[Records from a data source]
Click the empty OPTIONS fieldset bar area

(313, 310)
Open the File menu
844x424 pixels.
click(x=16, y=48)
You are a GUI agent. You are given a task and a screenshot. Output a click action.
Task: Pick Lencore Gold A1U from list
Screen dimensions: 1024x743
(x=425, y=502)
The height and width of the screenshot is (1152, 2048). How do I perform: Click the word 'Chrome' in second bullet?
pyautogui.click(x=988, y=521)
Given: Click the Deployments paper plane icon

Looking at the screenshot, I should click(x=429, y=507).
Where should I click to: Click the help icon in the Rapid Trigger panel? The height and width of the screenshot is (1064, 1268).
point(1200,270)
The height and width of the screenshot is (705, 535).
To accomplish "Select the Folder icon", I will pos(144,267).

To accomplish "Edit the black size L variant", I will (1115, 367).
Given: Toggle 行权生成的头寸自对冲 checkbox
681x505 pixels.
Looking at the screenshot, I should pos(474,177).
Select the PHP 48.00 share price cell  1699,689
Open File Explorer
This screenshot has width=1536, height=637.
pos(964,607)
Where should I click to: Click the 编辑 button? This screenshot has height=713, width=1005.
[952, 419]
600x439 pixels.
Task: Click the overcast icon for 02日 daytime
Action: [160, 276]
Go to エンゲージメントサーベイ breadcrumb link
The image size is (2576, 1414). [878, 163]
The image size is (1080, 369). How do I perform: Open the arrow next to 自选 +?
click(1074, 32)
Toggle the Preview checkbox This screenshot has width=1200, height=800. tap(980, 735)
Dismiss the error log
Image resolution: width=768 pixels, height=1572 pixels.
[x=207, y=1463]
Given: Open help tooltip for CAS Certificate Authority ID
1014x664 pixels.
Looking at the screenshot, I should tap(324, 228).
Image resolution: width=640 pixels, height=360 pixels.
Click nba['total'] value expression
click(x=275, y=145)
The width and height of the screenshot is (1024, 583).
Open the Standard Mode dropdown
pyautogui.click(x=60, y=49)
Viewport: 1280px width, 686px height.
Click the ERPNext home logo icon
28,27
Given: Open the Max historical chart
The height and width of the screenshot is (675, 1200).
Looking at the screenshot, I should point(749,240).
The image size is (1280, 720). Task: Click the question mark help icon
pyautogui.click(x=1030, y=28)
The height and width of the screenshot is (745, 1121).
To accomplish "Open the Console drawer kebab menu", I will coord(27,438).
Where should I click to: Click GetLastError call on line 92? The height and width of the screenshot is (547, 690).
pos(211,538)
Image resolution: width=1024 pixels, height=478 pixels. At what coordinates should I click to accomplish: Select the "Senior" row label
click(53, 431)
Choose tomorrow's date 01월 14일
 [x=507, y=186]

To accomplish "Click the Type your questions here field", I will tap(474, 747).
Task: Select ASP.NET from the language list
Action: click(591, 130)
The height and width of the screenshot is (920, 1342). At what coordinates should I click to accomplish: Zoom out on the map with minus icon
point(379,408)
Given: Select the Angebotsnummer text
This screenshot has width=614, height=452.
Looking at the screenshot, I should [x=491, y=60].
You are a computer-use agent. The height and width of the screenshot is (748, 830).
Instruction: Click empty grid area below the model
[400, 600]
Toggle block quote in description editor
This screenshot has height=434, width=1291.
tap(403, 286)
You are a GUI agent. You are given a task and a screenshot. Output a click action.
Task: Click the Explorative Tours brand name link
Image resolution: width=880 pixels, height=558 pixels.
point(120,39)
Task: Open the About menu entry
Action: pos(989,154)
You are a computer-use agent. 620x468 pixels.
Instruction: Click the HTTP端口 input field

## THE PROBLEM
A word-for-word copy of the lines above from the one with "Given: Toggle 行权生成的头寸自对冲 checkbox" through the one with "Given: Open help", inclusive, is the only output wanted.

## ANSWER FOR THIS EXERCISE
Given: Toggle 行权生成的头寸自对冲 checkbox
681x505 pixels.
Looking at the screenshot, I should pos(474,177).
Select the PHP 48.00 share price cell  1699,689
Open File Explorer
This screenshot has width=1536, height=637.
pos(964,607)
Where should I click to: Click the 编辑 button? This screenshot has height=713, width=1005.
[952, 419]
600x439 pixels.
Task: Click the overcast icon for 02日 daytime
Action: [160, 276]
Go to エンゲージメントサーベイ breadcrumb link
The image size is (2576, 1414). [878, 163]
The image size is (1080, 369). How do I perform: Open the arrow next to 自选 +?
click(1074, 32)
Toggle the Preview checkbox This screenshot has width=1200, height=800. tap(980, 735)
Dismiss the error log
Image resolution: width=768 pixels, height=1572 pixels.
[x=207, y=1463]
Given: Open help tooltip for CAS Certificate Authority ID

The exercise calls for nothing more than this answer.